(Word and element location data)
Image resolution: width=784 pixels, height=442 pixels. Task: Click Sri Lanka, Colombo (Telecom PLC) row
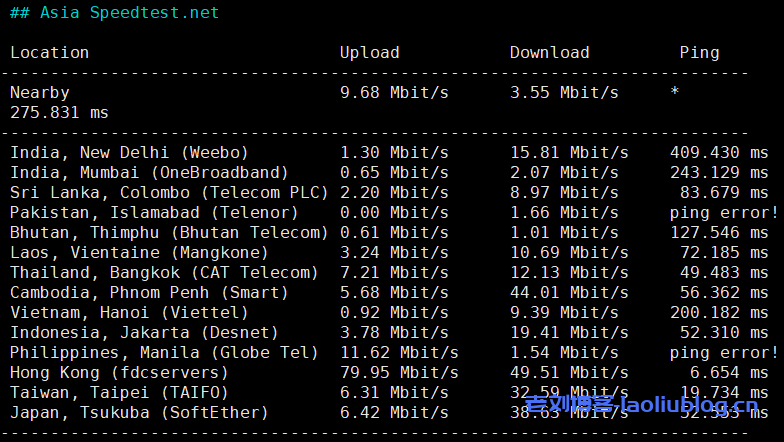[x=169, y=193]
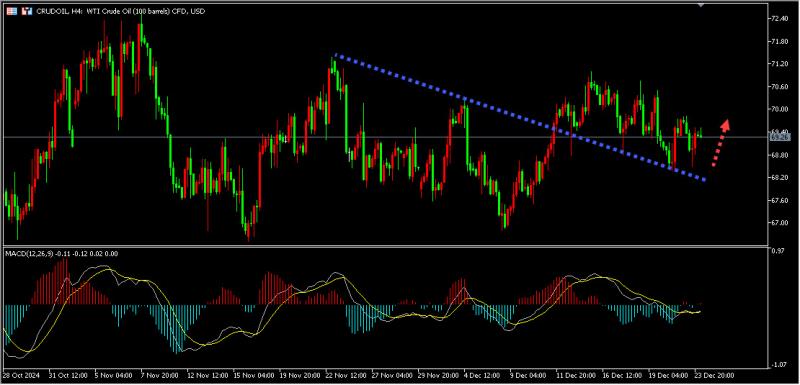
Task: Click the 0.97 MACD scale value
Action: [778, 251]
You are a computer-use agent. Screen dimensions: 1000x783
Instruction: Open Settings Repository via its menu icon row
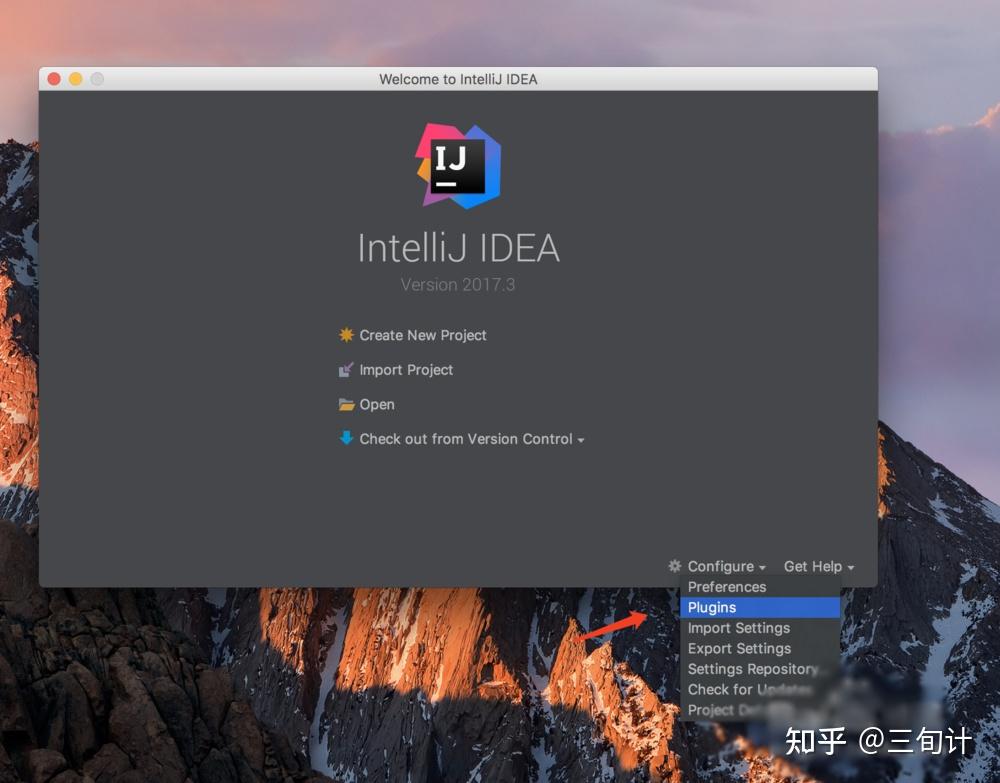point(754,669)
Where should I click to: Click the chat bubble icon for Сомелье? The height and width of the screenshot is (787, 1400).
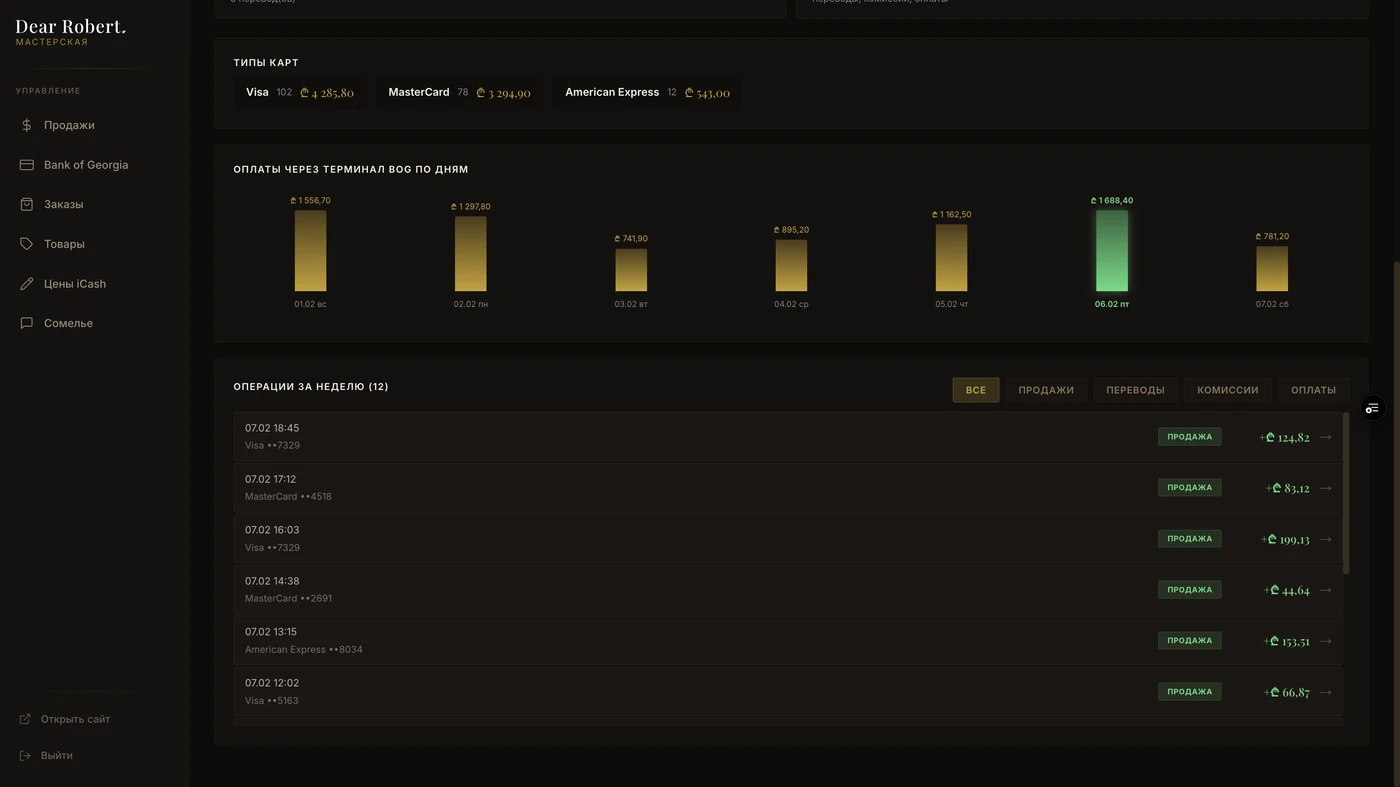[27, 323]
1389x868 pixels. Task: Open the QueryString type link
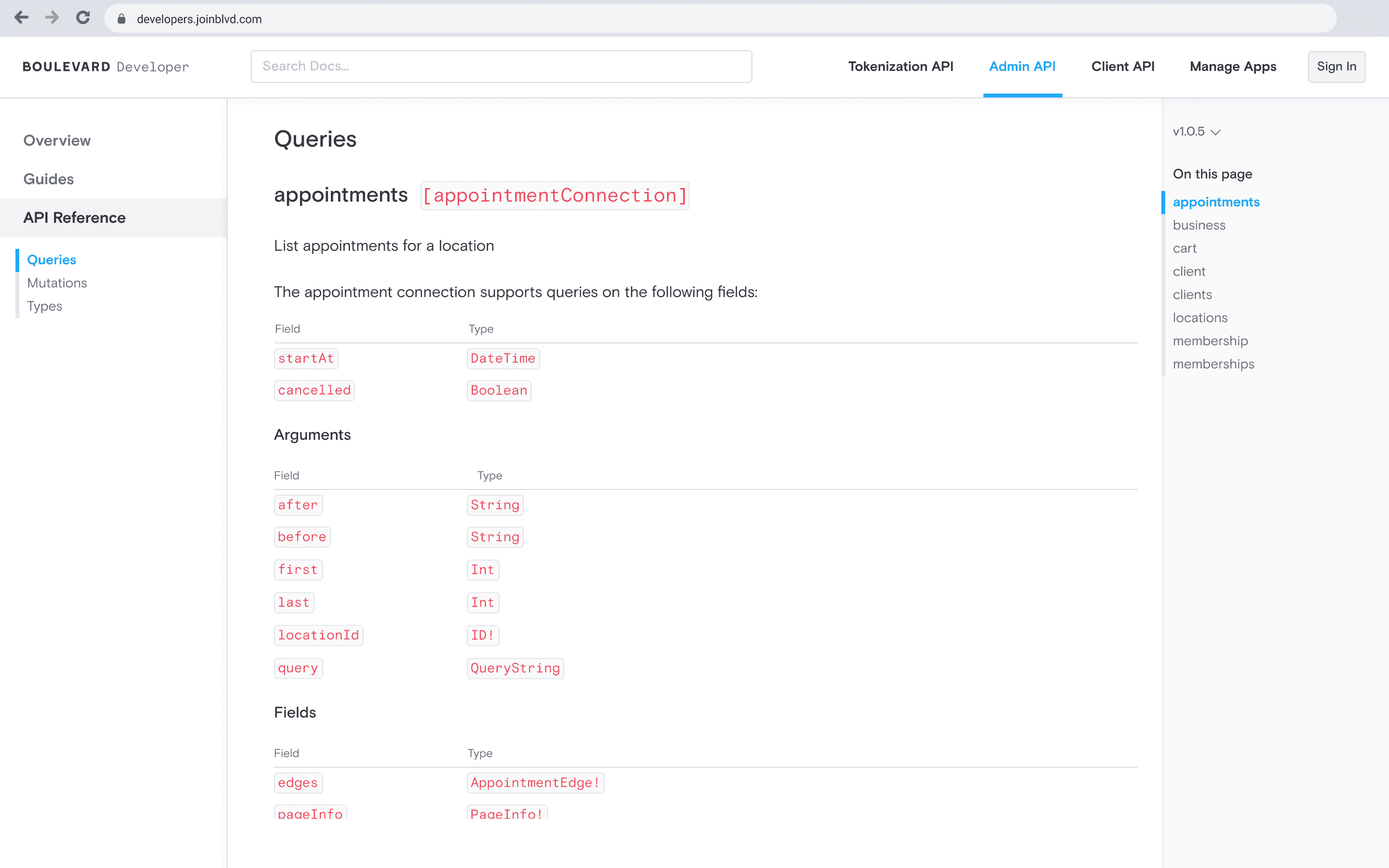515,668
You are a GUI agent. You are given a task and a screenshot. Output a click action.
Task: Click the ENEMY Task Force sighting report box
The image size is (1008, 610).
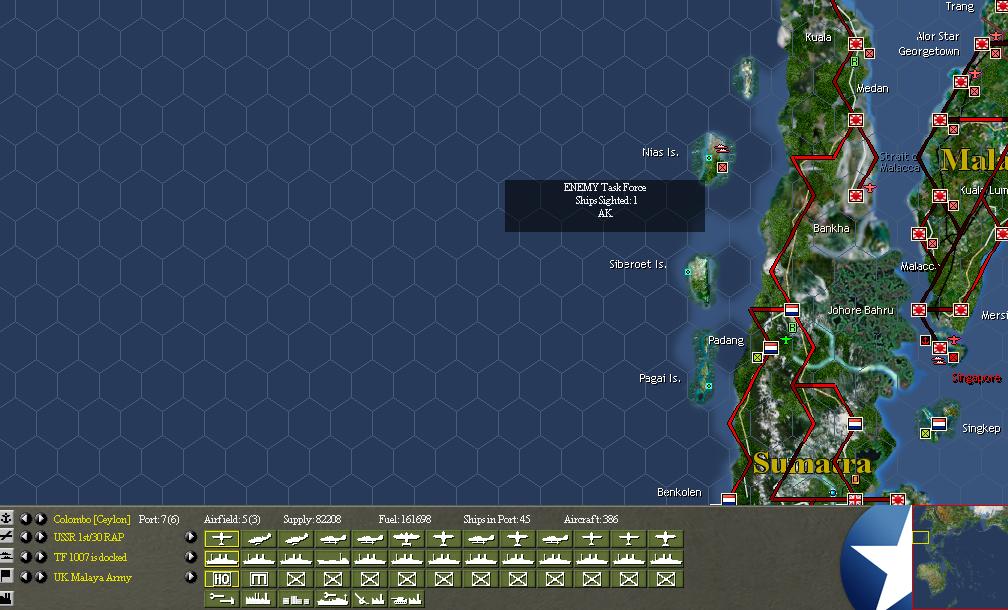pyautogui.click(x=604, y=203)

- **The task**: Copy out every item above word for word, leaving out the pictures.

- **Solution to this task**:
Image resolution: width=784 pixels, height=442 pixels. Task: Click Sri Lanka, Colombo (Telecom PLC) row
[x=169, y=193]
Task: Click the 0.97 MACD scale value
Action: [778, 251]
You are a computer-use agent. Screen dimensions: 1000x783
Instruction: Open Settings Repository via its menu icon row
point(754,669)
Where should I click to: Click the chat bubble icon for Сомелье? The height and width of the screenshot is (787, 1400).
[27, 323]
1389x868 pixels. Task: Open the QueryString type link
515,668
You are a GUI agent. You are given a task and a screenshot. Output a click action.
Task: Click the ENEMY Task Force sighting report box
The image size is (1008, 610).
pyautogui.click(x=604, y=203)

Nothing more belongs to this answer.